The central bank targeted the retail inflation at 5.2 per cent in the first half of the current fiscal 2021-22, and mandated to keep it within the range of two per cent – six per cent band with four per cent as a medium-term target. The RBI tracks the retail inflation – or the rate of increase in consumer prices as determined by the consumer price index. 

According to government data, the retail inflation eased to a three-month low of 4.29 per cent in April 2021, being well within the Reserve Bank of India’s comfort zone of two per cent – six per cent, for the fifth straight month. (Also Read: Retail Inflation Eases To 4.29% In April On Decline In Food Prices )

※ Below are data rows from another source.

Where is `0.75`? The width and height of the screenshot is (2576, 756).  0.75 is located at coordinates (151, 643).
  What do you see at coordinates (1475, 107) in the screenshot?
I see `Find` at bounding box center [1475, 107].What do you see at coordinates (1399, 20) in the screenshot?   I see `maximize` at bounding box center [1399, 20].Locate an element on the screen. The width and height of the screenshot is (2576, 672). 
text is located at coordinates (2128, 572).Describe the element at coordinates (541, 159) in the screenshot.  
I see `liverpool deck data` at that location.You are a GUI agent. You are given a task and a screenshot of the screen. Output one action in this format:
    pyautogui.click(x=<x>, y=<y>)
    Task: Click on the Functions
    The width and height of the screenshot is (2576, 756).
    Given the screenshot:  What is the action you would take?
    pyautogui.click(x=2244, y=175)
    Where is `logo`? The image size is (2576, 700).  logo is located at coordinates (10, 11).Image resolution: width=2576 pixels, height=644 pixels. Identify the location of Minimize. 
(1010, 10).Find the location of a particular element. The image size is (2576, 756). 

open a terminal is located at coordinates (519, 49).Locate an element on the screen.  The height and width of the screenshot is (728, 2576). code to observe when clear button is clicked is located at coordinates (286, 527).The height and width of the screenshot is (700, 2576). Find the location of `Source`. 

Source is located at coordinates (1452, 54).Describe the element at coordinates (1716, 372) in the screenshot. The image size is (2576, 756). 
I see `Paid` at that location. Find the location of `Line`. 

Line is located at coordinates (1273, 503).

Earlier quarters of fiscal 2020-21

  • In the third quarter (October-December), the economy snapped out of technical recession and expanded by 0.4 per cent, after reporting de-growth in its earlier two quarters, back-to-back, amid the pandemic. 
  • Last year, the GDP contracted by a record 23.9 per cent in the first quarter (April- June) of fiscal 2020-21, as an impact of the first pandemic-led nationwide lockdown. 
  • The GDP contracted by 7.5 per cent in the second quarter (July-September) of the fiscal year 2020-21. It was in the second quarter that the country slipped into a technical recession as the GDP fell for two successive quarters.